Saskia spürt die Hand des Vaters auf ihrer Schulter und hört dann wieder die Stimme des Arztes. „Wenn Sie noch Fragen an mich haben, melden Sie sich gern bei mir. Ich muss mich verabschieden, weil ich die Visite fortsetzen muss.“ Sie hört das Schließen der Tür und die sich entfernenden Schritte draußen. Obwohl sie weiß, dass ihr Vater sehr leidet, will sie ihn jetzt nicht bei sich haben. Sie will allein sein mit der schlimmen Nachricht.

„Papa,“ beginnt sie, „nimm es mir nicht übel, ich muss das jetzt erst einmal ganz allein verarbeiten. Du brauchst es ja Mutter und Helge nicht gleich zu sagen. Ich könnte ihr angebliches Mitleid im Moment nicht ab. Bis morgen!“

Der Vater steht noch unschlüssig da, wendet sich aber dann mit schweren Schritten der Tür zu.

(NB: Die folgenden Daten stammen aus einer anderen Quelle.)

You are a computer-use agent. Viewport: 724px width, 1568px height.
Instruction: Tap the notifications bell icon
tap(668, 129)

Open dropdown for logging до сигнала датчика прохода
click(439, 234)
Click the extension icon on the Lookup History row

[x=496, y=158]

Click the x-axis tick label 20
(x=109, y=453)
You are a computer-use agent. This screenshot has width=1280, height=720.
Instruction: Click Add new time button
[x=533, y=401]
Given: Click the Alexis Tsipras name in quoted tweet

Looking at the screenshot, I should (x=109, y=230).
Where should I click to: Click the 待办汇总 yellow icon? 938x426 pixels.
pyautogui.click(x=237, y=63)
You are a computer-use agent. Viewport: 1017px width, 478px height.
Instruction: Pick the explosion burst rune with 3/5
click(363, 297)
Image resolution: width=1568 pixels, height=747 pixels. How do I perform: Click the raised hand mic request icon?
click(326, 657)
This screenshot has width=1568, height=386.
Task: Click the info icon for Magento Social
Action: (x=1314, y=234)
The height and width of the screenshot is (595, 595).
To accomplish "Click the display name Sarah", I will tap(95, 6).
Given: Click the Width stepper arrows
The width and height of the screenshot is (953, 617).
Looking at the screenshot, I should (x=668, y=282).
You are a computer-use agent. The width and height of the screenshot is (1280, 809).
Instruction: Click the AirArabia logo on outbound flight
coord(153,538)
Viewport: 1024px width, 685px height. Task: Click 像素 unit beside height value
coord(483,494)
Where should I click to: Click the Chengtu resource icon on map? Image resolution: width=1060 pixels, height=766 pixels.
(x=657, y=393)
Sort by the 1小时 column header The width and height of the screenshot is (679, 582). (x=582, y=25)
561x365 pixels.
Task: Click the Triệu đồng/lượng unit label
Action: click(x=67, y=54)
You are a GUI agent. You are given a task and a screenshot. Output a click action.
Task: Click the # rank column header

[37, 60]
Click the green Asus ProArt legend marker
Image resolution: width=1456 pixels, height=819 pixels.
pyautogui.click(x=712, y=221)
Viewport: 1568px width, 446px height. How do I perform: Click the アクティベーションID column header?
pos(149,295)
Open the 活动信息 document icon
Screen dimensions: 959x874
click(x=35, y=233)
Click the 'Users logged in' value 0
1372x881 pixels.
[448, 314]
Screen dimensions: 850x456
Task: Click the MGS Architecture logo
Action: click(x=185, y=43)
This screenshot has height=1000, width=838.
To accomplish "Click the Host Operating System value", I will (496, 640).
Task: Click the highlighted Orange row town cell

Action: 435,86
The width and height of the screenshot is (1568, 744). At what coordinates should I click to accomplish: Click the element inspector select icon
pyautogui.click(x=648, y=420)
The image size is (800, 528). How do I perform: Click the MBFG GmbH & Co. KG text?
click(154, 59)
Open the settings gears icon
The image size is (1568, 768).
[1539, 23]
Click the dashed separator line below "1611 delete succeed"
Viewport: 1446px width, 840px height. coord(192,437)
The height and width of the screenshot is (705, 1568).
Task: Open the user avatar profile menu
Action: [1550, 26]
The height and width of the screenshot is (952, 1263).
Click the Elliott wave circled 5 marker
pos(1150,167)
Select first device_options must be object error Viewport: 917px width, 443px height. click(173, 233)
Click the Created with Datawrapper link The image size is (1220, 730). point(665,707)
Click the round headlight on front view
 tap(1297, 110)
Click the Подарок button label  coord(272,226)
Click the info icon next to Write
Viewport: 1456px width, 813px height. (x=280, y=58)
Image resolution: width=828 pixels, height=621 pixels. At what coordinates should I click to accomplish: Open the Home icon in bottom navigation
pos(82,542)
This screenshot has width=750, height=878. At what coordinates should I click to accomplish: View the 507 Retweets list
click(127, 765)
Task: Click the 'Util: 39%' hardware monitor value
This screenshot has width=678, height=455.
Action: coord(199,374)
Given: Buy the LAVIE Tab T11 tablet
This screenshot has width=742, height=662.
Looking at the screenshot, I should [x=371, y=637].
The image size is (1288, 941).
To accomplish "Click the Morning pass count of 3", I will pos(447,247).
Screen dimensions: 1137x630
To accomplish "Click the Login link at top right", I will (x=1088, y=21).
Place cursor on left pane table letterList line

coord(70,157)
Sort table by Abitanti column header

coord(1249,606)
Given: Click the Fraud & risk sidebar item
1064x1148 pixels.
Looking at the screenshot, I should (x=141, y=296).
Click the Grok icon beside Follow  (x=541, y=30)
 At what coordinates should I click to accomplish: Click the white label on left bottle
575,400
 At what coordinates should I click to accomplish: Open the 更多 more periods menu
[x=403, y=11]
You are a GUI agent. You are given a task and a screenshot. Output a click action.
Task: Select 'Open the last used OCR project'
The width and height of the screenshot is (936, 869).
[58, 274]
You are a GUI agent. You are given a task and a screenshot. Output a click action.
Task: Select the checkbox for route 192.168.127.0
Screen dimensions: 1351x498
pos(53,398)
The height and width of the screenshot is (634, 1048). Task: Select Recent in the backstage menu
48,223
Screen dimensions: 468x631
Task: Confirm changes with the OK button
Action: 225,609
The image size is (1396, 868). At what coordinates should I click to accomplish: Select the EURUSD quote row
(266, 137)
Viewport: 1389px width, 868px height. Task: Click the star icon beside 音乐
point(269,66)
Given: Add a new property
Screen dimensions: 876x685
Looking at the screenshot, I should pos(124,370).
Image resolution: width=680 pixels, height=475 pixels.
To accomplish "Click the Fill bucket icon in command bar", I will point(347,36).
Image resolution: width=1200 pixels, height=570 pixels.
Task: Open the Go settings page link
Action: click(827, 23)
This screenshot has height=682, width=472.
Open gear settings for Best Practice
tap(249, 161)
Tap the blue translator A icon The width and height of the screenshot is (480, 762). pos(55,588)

Saskia ist in dem Besucherstuhl sitzen geblieben und starrt unentwegt auf den Platz, auf dem eben noch der Arzt gesessen hat. ‚Aus! Alles aus!‘ sagt es in ihr. ‚Ich glaub es nicht. Es ist nur ein Traum‘ geht es weiter. ‚Doch, es stand auf diesem weißen Papier. Aber so krank fühle ich mich doch nicht! In Amerika haben sie auch gute Ärzte. Dann überprüfen sie mich halt da. Ich lasse mir doch nicht alles versauen!‘ Langsam erhebt sie sich vom Stuhl und geht vor ihrem Bett hin und her. Sie achtet nicht darauf, dass sie mit ihren graziösen Pantoffeln über den Boden schlurft. ‚Dann soll ich also zig mal operiert werden und muss am Ende früh sterben. Gibt es doch nicht! Gibt es doch! Ob Isabell ohne mich fahren wird? Sie wird genauso geschockt sein wie Papa. Ich würde ihn gern trösten, aber wie denn? Und Mama? Sie würde sich bei meiner Beerdigung sicher den schönsten Hut, der in Hamburg auffindbar ist, kaufen. Dann wird sie endlich die Schönste in unserer Familie sein! Ich weiß, ich bin jetzt ungerecht, aber als sie mich hier letztes Mal besucht hat, hat sie mir den hübschen Kimono und die elegantesten Pantoffeln mitgebracht, die sie finden konnte. Es geht immer nur um Schönheit. Alles andere schien ihr nicht wichtig zu sein. Hat sie den Ernst meiner Krebserkrankung nicht begriffen? Na ja, die beiden Sachen werden sich nun amortisieren, wenn ich noch so oft operiert werden muss! Saskia versucht eine Welle der Bitterkeit, die sich in ihr ausbreitet, zu stoppen. Selbst ihr Speichel ist inzwischen bitter geworden. Sie legt sich vorsichtig ins Bett und zieht die Decke bis über ihre Nasenspitze.